4th of July - Celebrating Independence
The beginning of every summer is marked, in the conscience of both public and specialists, by celebrating the Declaration of Independence, which has become in the 19th century the National Day of the United States of America. We are pleased and delighted to watch the manifestations performed with this occasion, more or less official, even fashionable.
What is the significance of the 4th of July for the American society (and not only)?In order to answer this question we must go back in history, in hope that remembering one’s origins might consolidate, according to this generation, the deep significances of the document and the symbolism of that moment.
In the context of the Seven Years’ War (1756-1763) and the economic and financial post-war hardships of the British monarchy, the 13 North-American colonies were confronted with a series of fiscal, military and economic claims that exceeded the ones in force at that time, forced upon them by a central overseas authority. The famous sugar, timber or tea laws are well known, but the essence of the conflict between the colonies and the royal authority is not the lack of resistance to some economic requests. Certainly, the origin of the conflict resides in the colonists’ refusal, which, in the same period, didn’t have any other national conscience, except that of being loyal to the Crown, applying the decisions taken without their participation or agreement. In other words, “no taxation without representation”, a slogan in 1761, together with Thomas Paine’s “Common sense” in January 1776, would open, ideologically speaking, the road to independence and liberty. Ultimately, these fundamental values were written in the Declaration of Independence. In the summer of 1776, after some military confrontations between the colonists and the British redcoats, the colonies intensified their activity with the purpose of proclaiming independence. As early as the beginning of June, there has been a draft of the Declaration of Independence, but the delegates in the Continental Congress postponed any decision and suspended the debates until July 1st. At the same time, a group of distinguished intellectuals, including Thomas Jefferson, John Adams, Benjamin Franklin and Roger Sherman, drafted what will always be known as the Declaration of Independence. In fact, the document was mostly written by Thomas Jefferson and was subject to amendments from all his four colleagues and the Continental Congress, who approved it in the morning of July 4th.
“We hold these truths to be self-evident, that all citizens are created equal, that they are endowed by their Creator with certain unalienable Rights, among these being Life, Liberty and the Pursuit of Happiness.” This is probably the most famous line of the Declaration of Independence, but, in its wholeness, the document, strongly connected to the National Day of the United States, is an ample indictment addressed to the British policy in the colonies. An ample argumentation, starting from the Crown’s actions, the need to break the bonds and assume an independent project of state existence. We can certainly assert that the Declaration of Independence is, as fundamental ideology, a starting point for the difficult and bloody battle of humanity against arbitrariness and for respecting human dignity; some of these battles ended for some as late as the end of the 20th century, in 1989.

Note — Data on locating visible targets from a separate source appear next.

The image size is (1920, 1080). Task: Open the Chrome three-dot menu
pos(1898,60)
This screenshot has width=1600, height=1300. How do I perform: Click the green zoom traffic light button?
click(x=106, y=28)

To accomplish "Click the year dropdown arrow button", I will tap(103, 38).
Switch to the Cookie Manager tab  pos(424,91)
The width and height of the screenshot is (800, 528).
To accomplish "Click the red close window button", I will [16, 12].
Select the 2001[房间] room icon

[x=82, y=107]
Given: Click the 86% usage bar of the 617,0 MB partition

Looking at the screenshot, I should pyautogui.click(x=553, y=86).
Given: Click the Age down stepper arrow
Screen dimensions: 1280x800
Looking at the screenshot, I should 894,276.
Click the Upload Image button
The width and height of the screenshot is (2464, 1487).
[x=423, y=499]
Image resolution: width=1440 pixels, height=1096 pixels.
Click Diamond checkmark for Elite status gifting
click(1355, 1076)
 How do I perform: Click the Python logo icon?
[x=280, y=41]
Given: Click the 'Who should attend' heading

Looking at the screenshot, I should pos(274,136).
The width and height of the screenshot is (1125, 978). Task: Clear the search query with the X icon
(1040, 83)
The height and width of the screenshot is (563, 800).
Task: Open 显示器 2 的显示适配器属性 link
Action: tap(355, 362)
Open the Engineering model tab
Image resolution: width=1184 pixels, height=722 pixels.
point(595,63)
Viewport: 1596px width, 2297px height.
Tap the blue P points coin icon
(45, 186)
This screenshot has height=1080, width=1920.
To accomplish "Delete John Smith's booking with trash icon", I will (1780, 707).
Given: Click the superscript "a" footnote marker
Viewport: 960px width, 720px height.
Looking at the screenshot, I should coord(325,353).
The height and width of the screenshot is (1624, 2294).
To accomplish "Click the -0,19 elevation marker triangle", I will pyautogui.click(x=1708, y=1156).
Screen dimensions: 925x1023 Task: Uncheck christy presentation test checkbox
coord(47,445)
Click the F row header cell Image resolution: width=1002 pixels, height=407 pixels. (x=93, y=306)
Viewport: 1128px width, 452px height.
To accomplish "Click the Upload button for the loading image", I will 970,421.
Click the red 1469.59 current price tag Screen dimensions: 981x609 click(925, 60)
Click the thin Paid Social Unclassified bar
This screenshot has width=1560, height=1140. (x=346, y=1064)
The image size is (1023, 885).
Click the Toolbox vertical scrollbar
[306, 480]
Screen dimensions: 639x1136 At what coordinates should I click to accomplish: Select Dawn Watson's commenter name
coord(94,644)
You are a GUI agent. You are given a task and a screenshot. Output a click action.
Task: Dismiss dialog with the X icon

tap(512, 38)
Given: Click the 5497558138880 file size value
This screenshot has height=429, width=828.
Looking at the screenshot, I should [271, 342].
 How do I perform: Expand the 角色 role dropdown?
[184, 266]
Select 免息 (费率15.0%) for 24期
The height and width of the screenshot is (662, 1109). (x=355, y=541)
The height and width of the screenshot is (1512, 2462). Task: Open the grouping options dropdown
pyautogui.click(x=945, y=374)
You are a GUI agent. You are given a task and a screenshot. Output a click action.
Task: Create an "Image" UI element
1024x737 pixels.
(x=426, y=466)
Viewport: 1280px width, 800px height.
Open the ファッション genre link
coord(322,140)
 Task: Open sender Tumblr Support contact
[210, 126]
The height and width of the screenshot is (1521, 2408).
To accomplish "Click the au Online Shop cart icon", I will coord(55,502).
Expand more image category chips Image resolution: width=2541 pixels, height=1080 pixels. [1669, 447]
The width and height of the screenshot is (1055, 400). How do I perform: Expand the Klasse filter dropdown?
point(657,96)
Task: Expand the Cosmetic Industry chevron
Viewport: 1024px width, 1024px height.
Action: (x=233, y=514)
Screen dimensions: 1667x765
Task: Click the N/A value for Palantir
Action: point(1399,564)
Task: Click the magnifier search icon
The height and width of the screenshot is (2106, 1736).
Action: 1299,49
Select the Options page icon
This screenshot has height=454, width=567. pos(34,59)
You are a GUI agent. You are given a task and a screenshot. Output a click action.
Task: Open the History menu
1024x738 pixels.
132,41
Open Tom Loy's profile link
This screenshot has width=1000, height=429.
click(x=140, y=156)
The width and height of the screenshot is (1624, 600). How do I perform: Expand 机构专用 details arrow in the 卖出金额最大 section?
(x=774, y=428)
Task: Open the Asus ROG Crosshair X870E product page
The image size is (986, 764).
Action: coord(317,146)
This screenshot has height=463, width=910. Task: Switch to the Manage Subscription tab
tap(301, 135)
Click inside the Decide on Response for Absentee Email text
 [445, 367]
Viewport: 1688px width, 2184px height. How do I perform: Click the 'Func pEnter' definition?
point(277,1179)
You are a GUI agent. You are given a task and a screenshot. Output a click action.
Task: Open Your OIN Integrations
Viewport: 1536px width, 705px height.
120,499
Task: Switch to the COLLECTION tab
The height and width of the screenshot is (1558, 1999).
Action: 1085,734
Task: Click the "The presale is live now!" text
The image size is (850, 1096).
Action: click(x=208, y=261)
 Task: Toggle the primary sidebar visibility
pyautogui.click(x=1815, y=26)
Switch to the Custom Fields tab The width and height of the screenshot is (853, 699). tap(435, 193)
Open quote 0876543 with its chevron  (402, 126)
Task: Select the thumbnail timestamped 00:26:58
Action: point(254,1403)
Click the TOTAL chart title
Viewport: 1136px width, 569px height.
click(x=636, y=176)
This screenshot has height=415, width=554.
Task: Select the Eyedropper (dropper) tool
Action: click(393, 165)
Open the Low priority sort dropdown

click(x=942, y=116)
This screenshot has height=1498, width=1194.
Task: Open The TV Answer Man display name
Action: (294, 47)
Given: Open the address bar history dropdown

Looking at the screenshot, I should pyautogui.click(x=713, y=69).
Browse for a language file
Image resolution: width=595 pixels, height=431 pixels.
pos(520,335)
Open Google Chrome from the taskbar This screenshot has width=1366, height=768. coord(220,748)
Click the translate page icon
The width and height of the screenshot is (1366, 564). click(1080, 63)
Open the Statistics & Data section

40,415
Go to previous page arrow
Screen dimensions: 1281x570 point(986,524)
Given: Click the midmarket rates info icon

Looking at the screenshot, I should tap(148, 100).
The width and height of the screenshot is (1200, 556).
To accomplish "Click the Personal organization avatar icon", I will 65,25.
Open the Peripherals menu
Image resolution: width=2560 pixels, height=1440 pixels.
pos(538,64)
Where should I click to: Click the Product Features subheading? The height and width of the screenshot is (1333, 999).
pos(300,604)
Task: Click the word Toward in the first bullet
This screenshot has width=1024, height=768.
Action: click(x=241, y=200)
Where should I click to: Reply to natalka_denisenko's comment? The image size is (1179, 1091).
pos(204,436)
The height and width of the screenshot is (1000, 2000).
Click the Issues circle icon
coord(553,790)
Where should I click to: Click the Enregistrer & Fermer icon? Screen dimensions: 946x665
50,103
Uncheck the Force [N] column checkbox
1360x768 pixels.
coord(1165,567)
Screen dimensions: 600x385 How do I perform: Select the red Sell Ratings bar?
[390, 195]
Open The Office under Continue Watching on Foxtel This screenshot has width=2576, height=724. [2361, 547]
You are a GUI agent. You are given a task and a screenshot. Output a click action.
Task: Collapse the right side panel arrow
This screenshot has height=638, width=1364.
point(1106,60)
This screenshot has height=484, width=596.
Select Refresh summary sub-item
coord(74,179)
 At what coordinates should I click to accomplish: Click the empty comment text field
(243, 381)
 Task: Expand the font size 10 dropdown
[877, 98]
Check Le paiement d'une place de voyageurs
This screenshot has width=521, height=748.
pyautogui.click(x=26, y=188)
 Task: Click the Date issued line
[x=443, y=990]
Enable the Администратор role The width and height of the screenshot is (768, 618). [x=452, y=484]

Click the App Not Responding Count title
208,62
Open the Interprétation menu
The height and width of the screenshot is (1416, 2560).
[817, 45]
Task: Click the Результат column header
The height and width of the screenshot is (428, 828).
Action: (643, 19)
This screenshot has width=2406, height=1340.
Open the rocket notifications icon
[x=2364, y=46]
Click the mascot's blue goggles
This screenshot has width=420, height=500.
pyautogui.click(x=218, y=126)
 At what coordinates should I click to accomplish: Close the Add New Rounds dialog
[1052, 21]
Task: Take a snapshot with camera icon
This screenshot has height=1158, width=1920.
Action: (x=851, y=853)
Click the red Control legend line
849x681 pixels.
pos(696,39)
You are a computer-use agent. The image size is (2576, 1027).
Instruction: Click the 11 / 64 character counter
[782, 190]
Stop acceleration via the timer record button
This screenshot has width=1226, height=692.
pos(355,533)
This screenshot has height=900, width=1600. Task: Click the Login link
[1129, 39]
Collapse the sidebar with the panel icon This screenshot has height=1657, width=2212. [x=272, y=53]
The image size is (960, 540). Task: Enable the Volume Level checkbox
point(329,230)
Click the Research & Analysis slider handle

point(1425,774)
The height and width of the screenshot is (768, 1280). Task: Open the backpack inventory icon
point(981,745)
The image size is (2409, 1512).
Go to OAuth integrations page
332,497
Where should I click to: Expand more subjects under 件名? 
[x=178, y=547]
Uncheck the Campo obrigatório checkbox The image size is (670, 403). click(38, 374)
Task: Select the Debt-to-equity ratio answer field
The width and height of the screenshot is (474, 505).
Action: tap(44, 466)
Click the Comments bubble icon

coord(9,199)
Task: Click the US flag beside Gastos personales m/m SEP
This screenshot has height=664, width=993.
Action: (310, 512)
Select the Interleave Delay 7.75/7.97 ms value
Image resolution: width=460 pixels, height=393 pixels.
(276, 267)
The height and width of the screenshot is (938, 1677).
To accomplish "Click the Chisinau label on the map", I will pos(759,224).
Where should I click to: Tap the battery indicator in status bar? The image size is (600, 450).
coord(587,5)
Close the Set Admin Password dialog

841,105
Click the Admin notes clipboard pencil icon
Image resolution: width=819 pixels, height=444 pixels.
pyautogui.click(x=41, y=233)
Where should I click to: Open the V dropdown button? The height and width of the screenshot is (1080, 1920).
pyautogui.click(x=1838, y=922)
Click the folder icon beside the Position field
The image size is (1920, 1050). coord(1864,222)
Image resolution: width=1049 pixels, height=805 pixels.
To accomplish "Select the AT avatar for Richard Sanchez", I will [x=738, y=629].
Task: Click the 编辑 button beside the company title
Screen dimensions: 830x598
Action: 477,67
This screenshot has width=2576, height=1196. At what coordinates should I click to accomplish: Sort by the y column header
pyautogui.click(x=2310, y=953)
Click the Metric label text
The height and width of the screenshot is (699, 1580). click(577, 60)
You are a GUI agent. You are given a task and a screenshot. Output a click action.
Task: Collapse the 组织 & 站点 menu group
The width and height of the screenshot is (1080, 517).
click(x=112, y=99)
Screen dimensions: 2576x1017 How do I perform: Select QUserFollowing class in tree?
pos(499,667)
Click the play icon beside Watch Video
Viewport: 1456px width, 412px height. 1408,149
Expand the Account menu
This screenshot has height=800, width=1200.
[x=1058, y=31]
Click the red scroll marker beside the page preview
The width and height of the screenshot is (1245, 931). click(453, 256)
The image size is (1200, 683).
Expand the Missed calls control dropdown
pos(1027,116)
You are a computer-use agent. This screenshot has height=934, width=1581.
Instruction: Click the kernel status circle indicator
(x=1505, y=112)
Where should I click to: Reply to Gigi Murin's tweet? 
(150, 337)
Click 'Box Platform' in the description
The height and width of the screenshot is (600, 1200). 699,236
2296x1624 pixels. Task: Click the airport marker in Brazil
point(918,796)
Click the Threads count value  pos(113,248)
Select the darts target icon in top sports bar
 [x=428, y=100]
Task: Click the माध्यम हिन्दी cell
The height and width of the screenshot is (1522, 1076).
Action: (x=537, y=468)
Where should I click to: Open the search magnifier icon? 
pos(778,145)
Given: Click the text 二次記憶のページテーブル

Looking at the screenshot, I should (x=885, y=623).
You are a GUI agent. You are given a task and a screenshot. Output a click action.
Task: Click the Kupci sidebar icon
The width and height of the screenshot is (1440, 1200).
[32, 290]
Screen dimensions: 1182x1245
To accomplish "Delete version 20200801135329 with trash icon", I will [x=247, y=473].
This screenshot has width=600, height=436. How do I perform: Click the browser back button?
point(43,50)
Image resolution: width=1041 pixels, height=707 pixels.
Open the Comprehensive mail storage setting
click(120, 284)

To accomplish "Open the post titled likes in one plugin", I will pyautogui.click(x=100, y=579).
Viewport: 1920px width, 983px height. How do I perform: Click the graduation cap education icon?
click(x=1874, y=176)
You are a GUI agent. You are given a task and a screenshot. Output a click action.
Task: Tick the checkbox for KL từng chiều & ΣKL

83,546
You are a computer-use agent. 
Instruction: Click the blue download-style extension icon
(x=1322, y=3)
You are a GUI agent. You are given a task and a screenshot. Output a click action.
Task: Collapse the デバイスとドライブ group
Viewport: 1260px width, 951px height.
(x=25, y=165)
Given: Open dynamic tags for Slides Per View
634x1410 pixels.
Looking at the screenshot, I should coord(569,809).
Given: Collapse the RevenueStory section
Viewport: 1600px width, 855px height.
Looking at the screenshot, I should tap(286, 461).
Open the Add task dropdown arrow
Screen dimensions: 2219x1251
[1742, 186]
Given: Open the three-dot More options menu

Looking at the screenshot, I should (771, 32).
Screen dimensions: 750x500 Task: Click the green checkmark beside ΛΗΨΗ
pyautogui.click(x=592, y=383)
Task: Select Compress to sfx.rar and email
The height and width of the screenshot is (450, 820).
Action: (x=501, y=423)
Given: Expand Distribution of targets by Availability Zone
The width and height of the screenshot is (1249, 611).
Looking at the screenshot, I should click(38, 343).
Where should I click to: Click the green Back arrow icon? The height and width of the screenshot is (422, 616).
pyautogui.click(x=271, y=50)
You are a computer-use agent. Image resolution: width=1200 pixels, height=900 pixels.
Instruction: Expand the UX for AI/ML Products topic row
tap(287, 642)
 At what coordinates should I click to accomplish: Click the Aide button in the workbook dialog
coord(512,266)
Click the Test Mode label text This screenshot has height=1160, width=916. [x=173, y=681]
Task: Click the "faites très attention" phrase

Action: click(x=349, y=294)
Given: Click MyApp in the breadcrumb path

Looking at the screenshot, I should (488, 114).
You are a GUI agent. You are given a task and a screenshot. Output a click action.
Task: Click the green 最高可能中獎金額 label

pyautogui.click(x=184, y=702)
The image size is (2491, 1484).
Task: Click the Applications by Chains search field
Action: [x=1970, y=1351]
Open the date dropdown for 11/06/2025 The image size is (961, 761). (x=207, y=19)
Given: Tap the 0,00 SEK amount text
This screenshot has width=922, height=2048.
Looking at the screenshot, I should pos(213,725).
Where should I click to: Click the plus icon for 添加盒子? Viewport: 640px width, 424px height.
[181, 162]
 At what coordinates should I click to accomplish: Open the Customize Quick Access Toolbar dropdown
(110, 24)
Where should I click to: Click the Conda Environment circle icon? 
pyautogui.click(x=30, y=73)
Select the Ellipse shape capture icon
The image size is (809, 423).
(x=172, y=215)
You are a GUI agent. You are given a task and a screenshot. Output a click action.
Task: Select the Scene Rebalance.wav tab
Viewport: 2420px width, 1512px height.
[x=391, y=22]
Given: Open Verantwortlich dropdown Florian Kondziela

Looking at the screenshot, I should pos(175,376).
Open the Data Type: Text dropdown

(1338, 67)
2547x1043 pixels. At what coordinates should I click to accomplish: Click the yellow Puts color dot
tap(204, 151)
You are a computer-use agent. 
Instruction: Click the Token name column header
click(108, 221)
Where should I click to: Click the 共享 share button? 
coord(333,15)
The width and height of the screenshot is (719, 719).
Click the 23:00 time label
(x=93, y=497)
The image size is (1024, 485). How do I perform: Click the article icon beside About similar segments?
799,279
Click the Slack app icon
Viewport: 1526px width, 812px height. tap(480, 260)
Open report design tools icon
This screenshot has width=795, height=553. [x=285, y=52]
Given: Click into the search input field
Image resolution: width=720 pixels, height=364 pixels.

There is no incident that the National Day of the United States does represent neither de facto, nor de jure the end of the military conflict with Great Britain (1781-1783), nor the coming into force of the Constitution (1787), but 4th of July, when a rather informal document, with an extremely important message, was made public. It stated the importance of the individual, the need to respect natural rights and social conventions, the immutable contractual ratio between governance and the governed, the right of the former to oppose, by force if necessary, against any arbitrary and harmful decisions for the human being, ultimately, the right of the colonies to self-governance. It was the culmination of over a century and a half of colonial life, during which the people who had settled in North America created their own concepts about governance – a process that has transformed them from being British to being Americans.
The deep significance of the 4th of July and the Declaration of Independence resides in its fundamental civic character of the birth of a new state. Aside of national pride (keeping English as its language), the colonies found a common denominator: the unalienable rights of the individual to live, to develop, to succeed and to benefit from impartial justice. Expressed in various forms, they have coagulated a society that, until then, had been divided, and they have built a solidarity that, most definitely, represents a model. No matter the difficulties of a future political organization (because the first decades of independent life are often comprised of problems, experiments, research and conflicts), the fundament laid down by the Declaration of Independence is undeniable.